THE EFFECTS OF INITIAL BULK ROCK AND VOLATILE CHEMISTRY ON SUBDUCTION ZONE PROCESSES
Here we aim to better understand (i) how specific compositional factors in a rock control the retention or release of fluids, (ii) how CO2 affects the chemistry and the dynamics of the subducting system, and (iii) what proportion of C entering a subduction zone is devolatilized before or at the sub-arc. Numerical models were built to predict the effect of initial CO2 and H20 content on the volatile release from the subducting rock and the mineral assemblages that may be diagnostic of specific volatile contents along a subduction P-T trajectory. This study focuses on results for a Nicaraguan-type subduction path for altered mid-ocean ridge basalts and sediments. In addition to predicting the direct effects of CO2 on subduction zone mineral assemblages, we will attempt to quantify how fluid chemistry and volatile release is affected by subtle changes in the initial bulk rock chemistry.

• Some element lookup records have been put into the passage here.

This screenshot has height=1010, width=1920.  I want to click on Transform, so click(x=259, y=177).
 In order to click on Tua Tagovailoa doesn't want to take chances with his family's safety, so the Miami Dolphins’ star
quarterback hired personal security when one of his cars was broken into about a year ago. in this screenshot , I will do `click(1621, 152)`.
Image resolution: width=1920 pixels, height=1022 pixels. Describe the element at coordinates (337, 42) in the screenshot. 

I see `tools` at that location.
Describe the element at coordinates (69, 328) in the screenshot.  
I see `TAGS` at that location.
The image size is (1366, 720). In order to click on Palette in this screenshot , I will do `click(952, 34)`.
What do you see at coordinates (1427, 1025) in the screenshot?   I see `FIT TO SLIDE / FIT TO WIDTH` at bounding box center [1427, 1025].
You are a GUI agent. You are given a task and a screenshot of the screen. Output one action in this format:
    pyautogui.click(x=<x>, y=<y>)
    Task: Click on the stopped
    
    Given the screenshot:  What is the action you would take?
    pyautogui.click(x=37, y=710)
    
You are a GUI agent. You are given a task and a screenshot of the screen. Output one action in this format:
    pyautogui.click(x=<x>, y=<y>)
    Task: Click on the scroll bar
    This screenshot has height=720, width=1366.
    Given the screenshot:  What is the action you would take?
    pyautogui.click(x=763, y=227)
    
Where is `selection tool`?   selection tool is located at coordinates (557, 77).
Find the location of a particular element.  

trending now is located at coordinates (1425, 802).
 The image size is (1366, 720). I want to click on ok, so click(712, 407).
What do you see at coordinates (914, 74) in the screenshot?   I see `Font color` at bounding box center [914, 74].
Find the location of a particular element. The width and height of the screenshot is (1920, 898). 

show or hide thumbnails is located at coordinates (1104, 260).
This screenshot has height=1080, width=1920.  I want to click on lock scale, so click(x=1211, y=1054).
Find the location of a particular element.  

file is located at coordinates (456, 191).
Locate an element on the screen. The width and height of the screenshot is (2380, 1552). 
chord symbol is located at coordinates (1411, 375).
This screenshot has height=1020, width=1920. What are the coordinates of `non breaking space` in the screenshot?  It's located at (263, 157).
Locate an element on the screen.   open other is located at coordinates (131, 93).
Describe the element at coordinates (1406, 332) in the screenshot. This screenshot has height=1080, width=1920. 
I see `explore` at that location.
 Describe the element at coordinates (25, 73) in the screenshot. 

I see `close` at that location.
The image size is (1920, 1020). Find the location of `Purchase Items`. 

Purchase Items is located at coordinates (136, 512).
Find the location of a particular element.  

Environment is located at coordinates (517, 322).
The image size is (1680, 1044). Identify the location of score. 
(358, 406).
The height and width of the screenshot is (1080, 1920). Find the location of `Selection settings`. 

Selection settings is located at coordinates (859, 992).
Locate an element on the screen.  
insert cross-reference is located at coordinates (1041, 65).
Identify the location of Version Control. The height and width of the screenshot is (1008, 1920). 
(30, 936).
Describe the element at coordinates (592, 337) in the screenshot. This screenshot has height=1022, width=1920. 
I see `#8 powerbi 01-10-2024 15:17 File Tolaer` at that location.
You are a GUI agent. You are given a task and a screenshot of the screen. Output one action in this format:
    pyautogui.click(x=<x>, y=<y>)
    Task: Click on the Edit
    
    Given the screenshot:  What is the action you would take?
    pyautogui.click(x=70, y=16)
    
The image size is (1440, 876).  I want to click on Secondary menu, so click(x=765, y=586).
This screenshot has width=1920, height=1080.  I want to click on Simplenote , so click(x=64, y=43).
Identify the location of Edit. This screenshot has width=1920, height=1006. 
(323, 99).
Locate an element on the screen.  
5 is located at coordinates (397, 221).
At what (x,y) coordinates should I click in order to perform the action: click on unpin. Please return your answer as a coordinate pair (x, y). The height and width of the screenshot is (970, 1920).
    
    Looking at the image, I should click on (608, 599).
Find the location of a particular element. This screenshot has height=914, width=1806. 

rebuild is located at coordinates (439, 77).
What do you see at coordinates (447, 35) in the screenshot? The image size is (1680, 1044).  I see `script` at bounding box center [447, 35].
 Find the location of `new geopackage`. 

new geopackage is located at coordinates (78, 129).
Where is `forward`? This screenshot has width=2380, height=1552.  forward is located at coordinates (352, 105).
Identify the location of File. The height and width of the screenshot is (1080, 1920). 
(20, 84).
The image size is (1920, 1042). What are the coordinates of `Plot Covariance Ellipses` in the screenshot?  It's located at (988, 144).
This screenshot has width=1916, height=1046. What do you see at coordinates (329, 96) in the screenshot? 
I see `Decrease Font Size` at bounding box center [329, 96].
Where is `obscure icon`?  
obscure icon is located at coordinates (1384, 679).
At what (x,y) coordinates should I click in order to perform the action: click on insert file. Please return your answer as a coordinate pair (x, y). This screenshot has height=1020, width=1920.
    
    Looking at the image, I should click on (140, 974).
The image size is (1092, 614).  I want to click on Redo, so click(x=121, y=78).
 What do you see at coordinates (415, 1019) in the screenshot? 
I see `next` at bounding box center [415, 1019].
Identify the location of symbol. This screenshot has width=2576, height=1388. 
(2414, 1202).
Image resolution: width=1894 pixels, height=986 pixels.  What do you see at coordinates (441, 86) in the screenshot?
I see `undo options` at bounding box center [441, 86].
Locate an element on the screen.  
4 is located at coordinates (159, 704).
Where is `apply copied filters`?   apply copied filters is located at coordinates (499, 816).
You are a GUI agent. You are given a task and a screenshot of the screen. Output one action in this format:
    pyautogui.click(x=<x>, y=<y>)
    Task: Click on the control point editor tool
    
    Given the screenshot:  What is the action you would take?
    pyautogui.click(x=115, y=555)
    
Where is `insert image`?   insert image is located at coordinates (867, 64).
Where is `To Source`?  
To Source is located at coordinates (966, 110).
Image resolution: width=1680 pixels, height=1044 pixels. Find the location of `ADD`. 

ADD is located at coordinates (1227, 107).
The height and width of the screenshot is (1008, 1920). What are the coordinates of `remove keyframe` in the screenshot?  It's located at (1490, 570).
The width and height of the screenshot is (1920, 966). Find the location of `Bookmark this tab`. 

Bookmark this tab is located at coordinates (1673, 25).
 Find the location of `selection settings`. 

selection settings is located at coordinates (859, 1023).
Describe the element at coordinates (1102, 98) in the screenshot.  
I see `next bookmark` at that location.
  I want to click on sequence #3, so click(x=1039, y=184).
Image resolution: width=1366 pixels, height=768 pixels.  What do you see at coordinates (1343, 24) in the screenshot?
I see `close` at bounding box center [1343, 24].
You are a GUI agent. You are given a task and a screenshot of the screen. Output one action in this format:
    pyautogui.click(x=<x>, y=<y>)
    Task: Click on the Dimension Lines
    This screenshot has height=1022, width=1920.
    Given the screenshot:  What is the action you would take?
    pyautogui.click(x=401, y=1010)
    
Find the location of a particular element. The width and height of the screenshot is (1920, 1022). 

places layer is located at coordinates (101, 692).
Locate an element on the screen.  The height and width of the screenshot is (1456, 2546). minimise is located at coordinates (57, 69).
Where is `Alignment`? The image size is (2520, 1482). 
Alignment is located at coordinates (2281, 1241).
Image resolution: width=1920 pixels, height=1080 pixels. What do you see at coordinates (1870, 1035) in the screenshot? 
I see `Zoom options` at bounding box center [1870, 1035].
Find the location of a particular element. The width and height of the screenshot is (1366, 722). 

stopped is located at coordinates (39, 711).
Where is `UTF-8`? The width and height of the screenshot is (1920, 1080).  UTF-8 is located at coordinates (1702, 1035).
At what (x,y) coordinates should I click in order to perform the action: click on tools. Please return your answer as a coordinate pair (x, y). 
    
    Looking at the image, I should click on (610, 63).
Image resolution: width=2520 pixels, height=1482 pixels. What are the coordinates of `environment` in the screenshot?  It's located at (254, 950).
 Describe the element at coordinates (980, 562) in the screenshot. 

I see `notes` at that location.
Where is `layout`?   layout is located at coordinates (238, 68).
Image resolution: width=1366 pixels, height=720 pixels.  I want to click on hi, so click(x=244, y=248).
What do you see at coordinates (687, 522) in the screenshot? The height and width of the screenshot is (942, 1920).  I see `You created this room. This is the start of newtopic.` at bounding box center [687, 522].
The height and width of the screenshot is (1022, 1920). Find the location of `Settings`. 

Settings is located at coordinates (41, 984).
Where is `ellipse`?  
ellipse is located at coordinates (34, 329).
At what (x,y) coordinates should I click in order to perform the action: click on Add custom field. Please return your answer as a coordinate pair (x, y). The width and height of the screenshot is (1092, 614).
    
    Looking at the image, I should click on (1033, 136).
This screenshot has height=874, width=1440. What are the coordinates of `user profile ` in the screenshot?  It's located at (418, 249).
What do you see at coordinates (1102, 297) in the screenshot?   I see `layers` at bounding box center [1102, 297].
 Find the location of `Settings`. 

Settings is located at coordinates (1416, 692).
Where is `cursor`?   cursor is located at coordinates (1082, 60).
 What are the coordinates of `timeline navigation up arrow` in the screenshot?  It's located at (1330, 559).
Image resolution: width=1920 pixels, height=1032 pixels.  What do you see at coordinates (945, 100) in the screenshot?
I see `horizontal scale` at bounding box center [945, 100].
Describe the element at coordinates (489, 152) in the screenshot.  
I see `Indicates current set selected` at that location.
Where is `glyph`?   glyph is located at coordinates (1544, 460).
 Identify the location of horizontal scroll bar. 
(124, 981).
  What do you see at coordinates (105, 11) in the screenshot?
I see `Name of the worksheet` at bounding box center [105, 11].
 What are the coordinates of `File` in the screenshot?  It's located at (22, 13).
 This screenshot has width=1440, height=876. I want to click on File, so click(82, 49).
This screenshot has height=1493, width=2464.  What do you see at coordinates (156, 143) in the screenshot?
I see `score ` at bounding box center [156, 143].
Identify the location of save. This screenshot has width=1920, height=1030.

Initial results suggest that, as long as volatiles are initially present, the P-T path controls the chemistry of the evolving fluid phase (modeled as a simple H2O-CO2 fluid) much more strongly than initial H2O and CO2 contents, within certain protolith composition bounds. However, the stable mineral assemblage is strongly affected by the initial H2O and CO2 contents and ratio, particularly at greater temperatures and depths. Models predict that the initial amount of fluid released is correlated most strongly to the amount of H2O (rather than CO2) in the rock and that the fluid chemistry typically ranges from 100% H20 (mol %) at the top of the slab to 90% H20 (mol %) at pressures above 2.5 GPa.